◆ **COMPLETE THE FOLLOWING**:
[A] Answer these about the site visit account, each on its own line and marked like the question:
(i) What haircut was the narrator wearing, and who required it?
(ii) Who gave the visitors the tour of the site?
(iii) What did the art freshman say about her grandmother?
[B] Please list every person named in the site visit account.
[C] From the site visit account, output everything from "We visitors were" down to "scheme was working.".

◆ **QUOTED PASSAGE**:
□ □ □
The Georgia State students were very friendly. Several invited me to see what they were doing at specific parts of site. You could tell that they had a lot of pride in what they had accomplished. I stood out like a sore thumb, though. They all had long hair and were wearing “hippie clothes.” I was dressed like a forest ranger and was wearing the standard officer’s hair cut, required by the US Navy. It was not an Army crew cut, but made me look like Pennington and Kelly. Perhaps because I walked onto the site with Pennington and Kelly, the students thought that I was someone important.
We visitors were given a thorough tour and explanation of the site by Dr. Kelly, but he made no mention of the sites that Robert Wauchope had discovered across the river. After the tour, Dr. Kelly explained what I would be doing on the site and asked for a volunteer to help me. A cute freshman in art raised her hand first. She said that her grandmother was Creek. She looked a spitting image of the beautiful rock singer, Linda Ronstadt . My fiendish scheme was working.
□ □ □
◆ **GIVEN MATERIAL**:
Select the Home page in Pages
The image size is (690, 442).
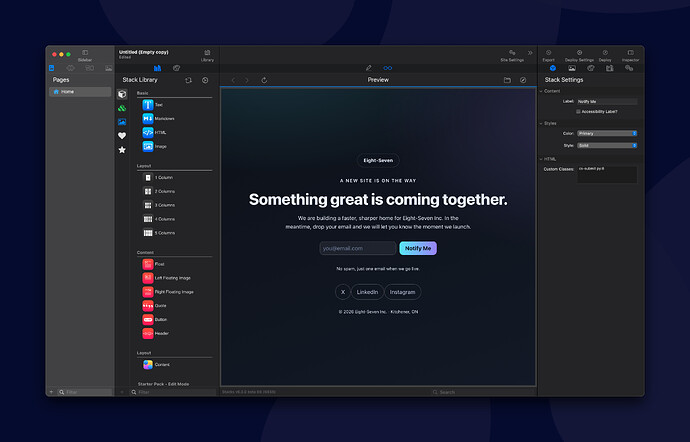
□ □ □
◆ **ANSWERS FOR THE TASKS**:
[A]
(i) The standard officer's haircut, required by the US Navy.
(ii) Dr. Kelly.
(iii) That her grandmother was Creek.

[B]
Pennington
Kelly
Robert Wauchope
Linda Ronstadt

[C]
We visitors were given a thorough tour and explanation of the site by Dr. Kelly, but he made no mention of the sites that Robert Wauchope had discovered across the river. After the tour, Dr. Kelly explained what I would be doing on the site and asked for a volunteer to help me. A cute freshman in art raised her hand first. She said that her grandmother was Creek. She looked a spitting image of the beautiful rock singer, Linda Ronstadt . My fiendish scheme was working.